1. Clean the Haihong and put it into the pot.
2. Put the Haihong into the pot, add an appropriate amount of cold water, not too much, the Haihong itself will produce some water. Add some salt to enhance the freshness.
3. Prepare seasoning with soy sauce and horseradish.
4. Boil Haihong until it opens and simmer for two minutes.
1. Haihong, also called mussels, is cooked and processed into dry products - mussels. It is a bivalve mollusc with a dark brown shell that lives on seaside rocks. Distributed along the coasts of the Yellow Sea and Bohai Sea in China. ?The mussel shell is wedge-shaped, with a tapered front end and a broad and rounded rear end. The two shells are equal and symmetrical. The shell surface is purple-black and shiny. The growth lines are fine and obvious, and they grow in a ring from the top.
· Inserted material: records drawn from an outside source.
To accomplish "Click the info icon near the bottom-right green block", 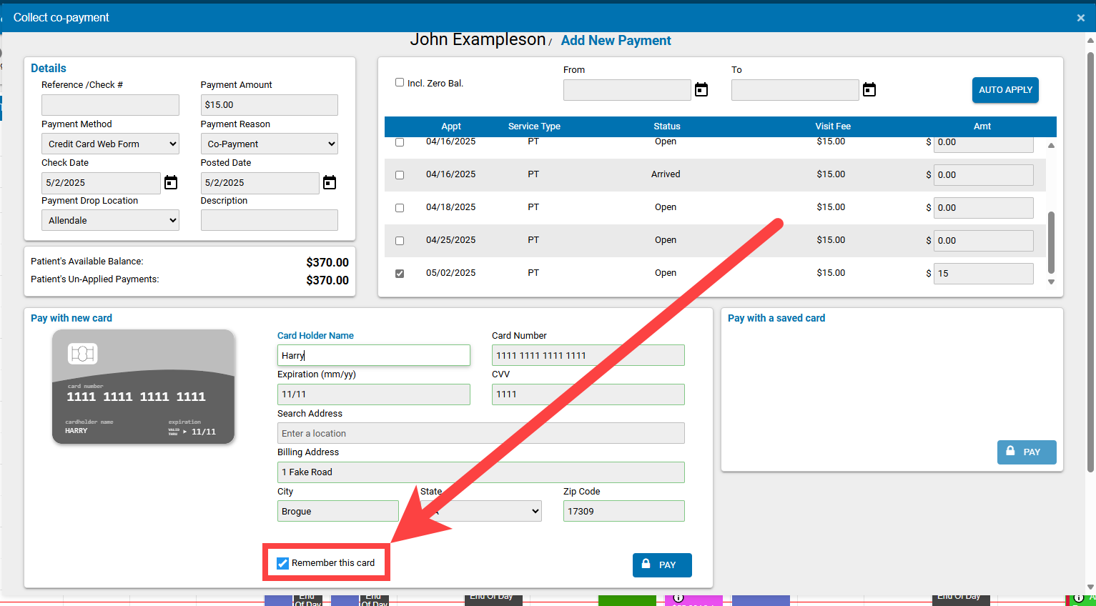I will [1078, 599].
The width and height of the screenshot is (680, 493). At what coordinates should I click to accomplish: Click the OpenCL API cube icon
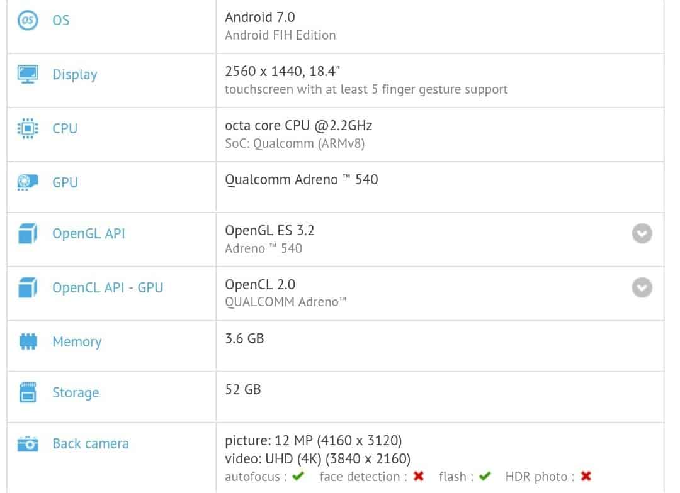[28, 288]
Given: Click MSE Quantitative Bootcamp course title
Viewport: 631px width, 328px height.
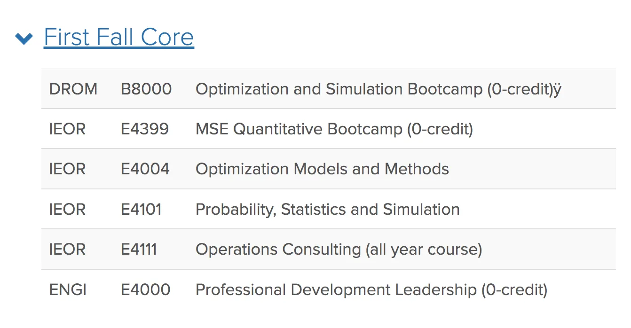Looking at the screenshot, I should pos(334,129).
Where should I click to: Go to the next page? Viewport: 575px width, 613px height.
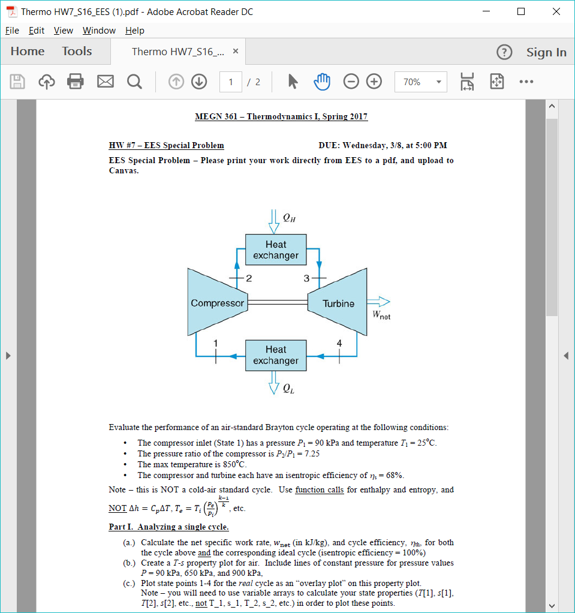point(198,81)
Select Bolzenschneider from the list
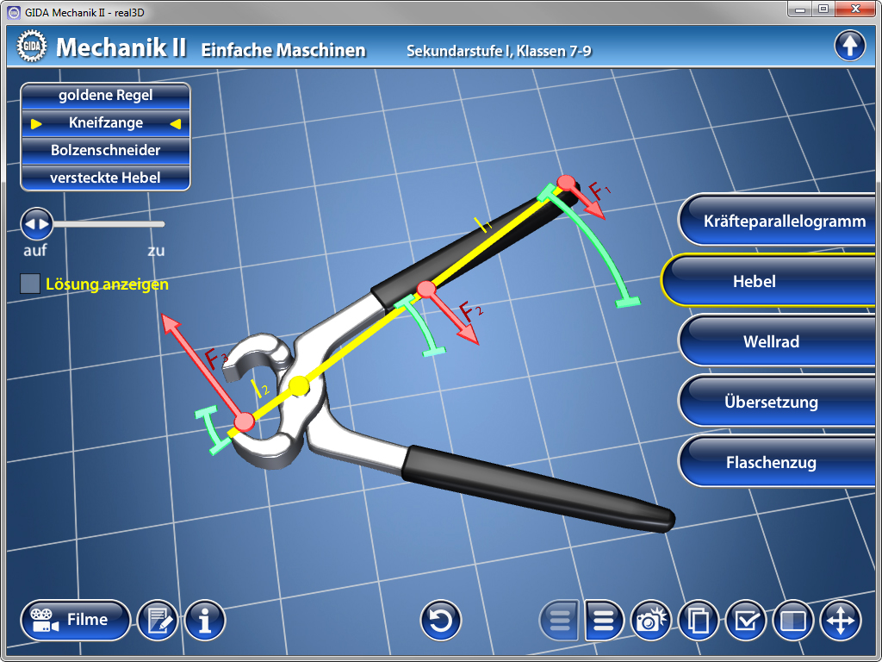The width and height of the screenshot is (882, 662). point(105,150)
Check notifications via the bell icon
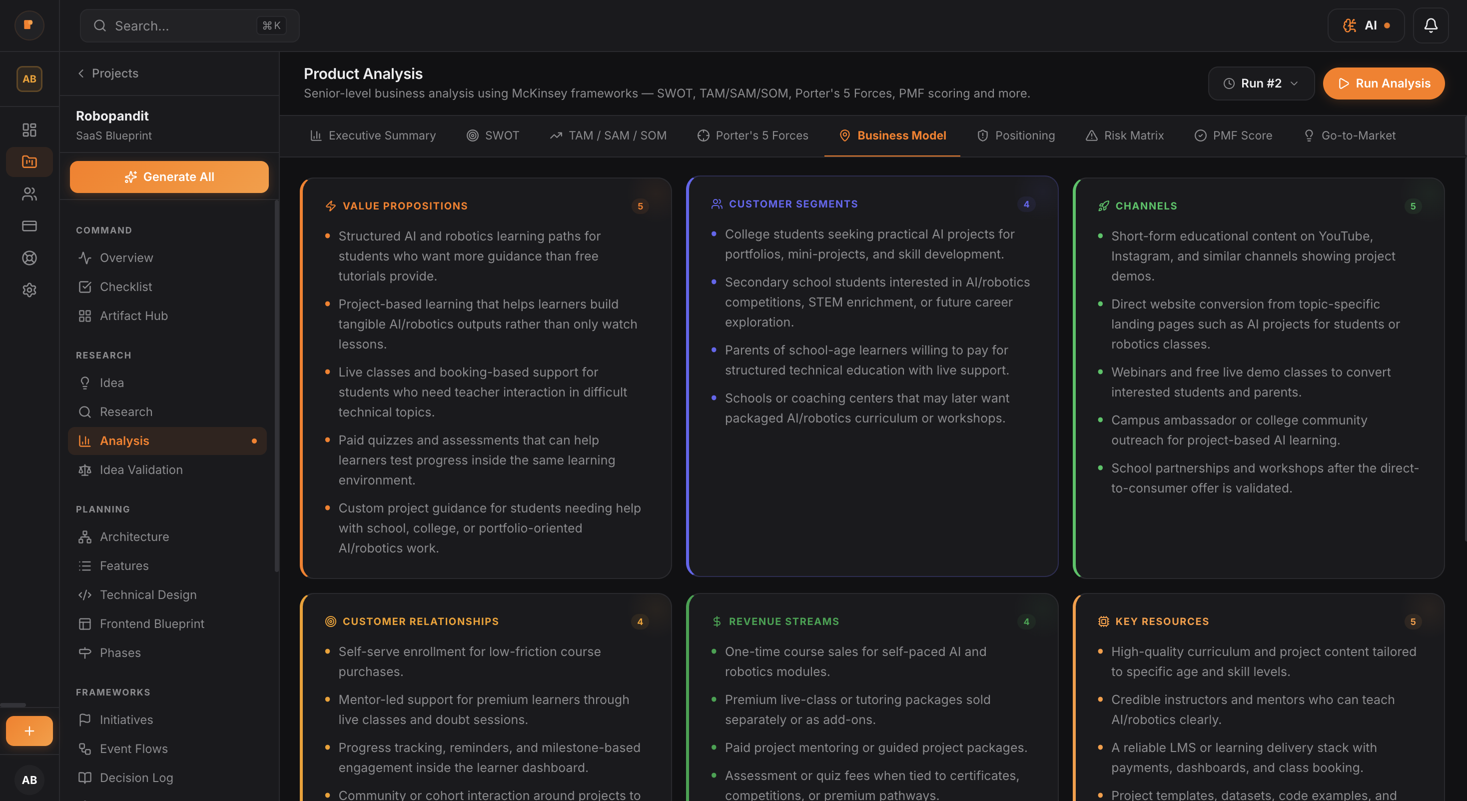 (x=1431, y=25)
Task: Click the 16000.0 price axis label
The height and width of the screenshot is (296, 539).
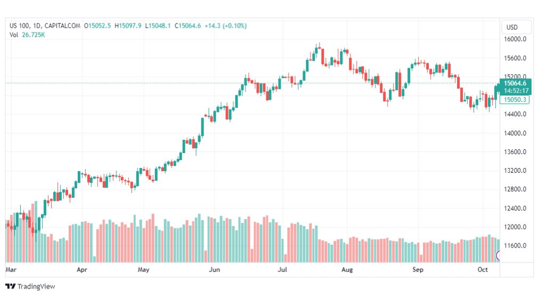Action: [x=515, y=39]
2. The high nutritional value is also due to the fact that the protein it contains contains 8 essential amino acids such as valine and leucine that the human body needs. Its content is much higher than that of eggs, chicken, duck, fish, and shrimp. and the content of essential amino acids such as meat. According to another study, mussel fat also contains fatty acids necessary for the human body. Its saturated fatty acid content is lower than that of pigs, cattle, mutton, milk and other foods, and its unsaturated fatty acid content is relatively high. Known as the egg in the sea.